Aim of the exercise :: Starting at the line that contains "You are a GUI", reproduce every line through the end of the entries below, with no pictures in the copy.

Materials provided ::
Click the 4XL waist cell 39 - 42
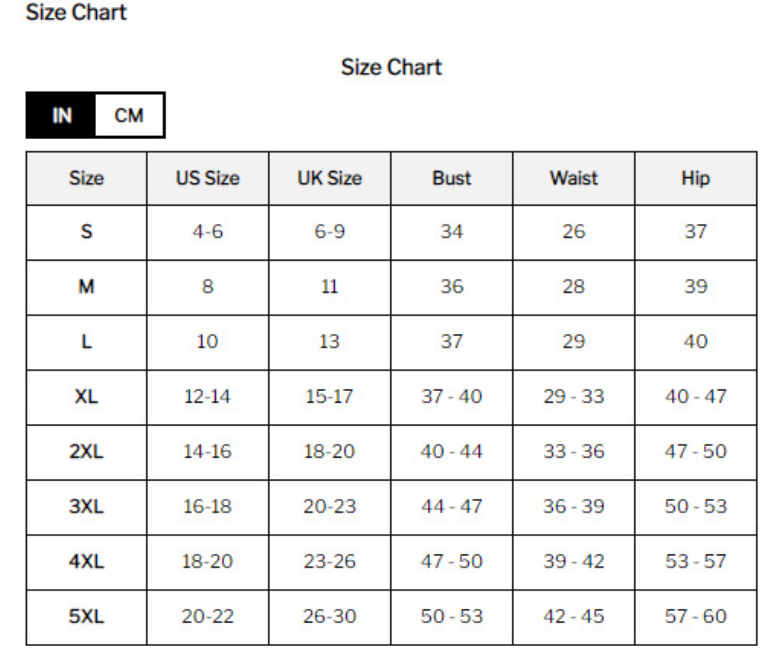771x655 pixels. (574, 562)
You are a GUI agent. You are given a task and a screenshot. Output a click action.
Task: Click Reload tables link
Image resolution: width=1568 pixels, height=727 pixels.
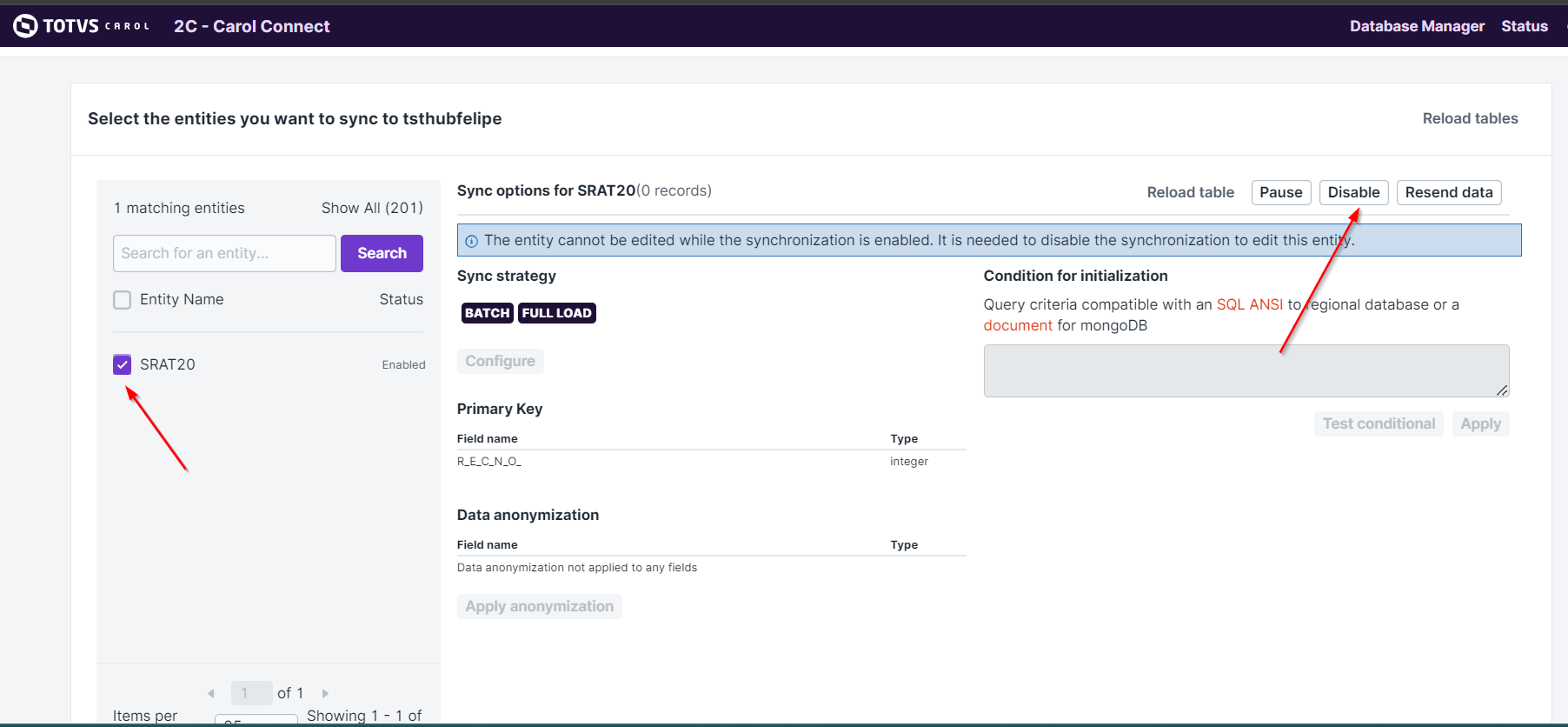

Final answer ::
You are a GUI agent. You are given a task and a screenshot. Output a click action.
Task: Click Reload tables link
Image resolution: width=1568 pixels, height=727 pixels.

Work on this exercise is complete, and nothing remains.